> [What to produce] Using the data that follows, return exactly the lines from the one that contains "ภาษาไทย (1159, 1081)" through the one that contains "Gel Térmico Beijável: Seu", ends included.

> [Material for this task]
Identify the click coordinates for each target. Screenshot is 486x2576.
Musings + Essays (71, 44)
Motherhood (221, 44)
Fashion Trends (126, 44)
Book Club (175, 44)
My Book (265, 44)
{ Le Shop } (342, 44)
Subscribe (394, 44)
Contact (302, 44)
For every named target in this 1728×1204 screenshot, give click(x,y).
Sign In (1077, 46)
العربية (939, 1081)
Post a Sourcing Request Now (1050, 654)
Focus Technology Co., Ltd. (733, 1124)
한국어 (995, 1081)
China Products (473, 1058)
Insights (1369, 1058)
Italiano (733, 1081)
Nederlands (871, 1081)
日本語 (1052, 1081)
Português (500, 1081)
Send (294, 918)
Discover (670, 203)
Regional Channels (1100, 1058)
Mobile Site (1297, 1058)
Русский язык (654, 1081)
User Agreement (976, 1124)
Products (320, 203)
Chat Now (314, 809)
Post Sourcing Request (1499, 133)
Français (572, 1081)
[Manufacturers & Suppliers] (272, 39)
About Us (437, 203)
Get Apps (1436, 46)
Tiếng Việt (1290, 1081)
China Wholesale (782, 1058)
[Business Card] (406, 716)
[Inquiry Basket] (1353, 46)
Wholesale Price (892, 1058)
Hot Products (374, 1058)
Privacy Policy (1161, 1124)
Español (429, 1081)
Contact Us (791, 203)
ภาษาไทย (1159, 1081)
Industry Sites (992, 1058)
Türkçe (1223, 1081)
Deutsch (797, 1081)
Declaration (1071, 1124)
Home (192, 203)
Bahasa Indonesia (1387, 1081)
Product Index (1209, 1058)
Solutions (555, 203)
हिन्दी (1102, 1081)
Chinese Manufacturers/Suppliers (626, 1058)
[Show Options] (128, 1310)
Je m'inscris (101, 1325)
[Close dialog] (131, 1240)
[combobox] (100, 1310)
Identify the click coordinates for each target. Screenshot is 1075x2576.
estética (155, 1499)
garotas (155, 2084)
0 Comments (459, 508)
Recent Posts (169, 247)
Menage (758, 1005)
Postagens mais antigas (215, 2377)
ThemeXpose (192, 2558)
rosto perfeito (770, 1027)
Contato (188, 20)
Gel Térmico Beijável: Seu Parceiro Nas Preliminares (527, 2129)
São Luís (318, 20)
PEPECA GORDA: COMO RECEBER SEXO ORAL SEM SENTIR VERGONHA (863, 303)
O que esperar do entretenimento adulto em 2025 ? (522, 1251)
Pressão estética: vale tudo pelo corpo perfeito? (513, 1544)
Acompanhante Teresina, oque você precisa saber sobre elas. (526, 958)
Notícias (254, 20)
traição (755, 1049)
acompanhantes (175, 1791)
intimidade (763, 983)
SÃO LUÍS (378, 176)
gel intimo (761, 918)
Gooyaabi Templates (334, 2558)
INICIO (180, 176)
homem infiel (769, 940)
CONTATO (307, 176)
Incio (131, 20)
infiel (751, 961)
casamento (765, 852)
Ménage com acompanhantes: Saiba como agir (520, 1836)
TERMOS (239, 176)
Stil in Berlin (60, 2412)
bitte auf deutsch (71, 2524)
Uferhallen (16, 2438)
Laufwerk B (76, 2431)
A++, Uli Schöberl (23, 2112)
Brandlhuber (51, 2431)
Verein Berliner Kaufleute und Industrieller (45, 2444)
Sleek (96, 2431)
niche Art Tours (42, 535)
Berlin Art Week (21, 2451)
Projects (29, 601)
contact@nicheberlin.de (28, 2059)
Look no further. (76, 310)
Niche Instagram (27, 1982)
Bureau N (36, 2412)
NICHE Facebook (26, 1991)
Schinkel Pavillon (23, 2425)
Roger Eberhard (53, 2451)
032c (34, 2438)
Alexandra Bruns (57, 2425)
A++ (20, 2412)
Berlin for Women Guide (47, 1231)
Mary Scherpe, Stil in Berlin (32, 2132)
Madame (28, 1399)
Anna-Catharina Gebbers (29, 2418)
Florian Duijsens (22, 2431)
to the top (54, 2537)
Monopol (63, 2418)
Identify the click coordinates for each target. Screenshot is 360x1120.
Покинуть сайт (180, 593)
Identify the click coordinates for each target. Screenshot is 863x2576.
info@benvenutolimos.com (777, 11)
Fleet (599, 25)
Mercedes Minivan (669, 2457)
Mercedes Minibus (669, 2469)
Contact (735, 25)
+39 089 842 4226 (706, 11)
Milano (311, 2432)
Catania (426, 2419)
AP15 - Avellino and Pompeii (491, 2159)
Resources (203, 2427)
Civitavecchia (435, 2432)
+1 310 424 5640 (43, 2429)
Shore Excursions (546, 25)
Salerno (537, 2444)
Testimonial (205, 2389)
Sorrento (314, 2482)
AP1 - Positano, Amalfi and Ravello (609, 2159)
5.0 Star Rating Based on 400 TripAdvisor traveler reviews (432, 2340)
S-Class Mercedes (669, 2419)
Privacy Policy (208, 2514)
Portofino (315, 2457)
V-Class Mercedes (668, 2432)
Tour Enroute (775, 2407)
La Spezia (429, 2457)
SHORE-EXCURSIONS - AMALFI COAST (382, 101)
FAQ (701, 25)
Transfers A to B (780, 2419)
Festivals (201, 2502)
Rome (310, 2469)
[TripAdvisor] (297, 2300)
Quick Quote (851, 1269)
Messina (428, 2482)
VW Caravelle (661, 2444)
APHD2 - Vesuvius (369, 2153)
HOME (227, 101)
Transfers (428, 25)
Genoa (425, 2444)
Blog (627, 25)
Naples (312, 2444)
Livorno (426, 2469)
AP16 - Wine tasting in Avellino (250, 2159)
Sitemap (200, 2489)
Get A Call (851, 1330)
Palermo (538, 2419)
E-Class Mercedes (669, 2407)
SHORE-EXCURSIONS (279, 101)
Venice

> [Your solution]
ภาษาไทย (1159, 1081)
Industry Sites (992, 1058)
Türkçe (1223, 1081)
Deutsch (797, 1081)
Declaration (1071, 1124)
Home (192, 203)
Bahasa Indonesia (1387, 1081)
Product Index (1209, 1058)
Solutions (555, 203)
हिन्दी (1102, 1081)
Chinese Manufacturers/Suppliers (626, 1058)
[Show Options] (128, 1310)
Je m'inscris (101, 1325)
[Close dialog] (131, 1240)
[combobox] (100, 1310)
Identify the click coordinates for each target. Screenshot is 1075x2576.
estética (155, 1499)
garotas (155, 2084)
0 Comments (459, 508)
Recent Posts (169, 247)
Menage (758, 1005)
Postagens mais antigas (215, 2377)
ThemeXpose (192, 2558)
rosto perfeito (770, 1027)
Contato (188, 20)
Gel Térmico Beijável: Seu Parceiro Nas Preliminares (527, 2129)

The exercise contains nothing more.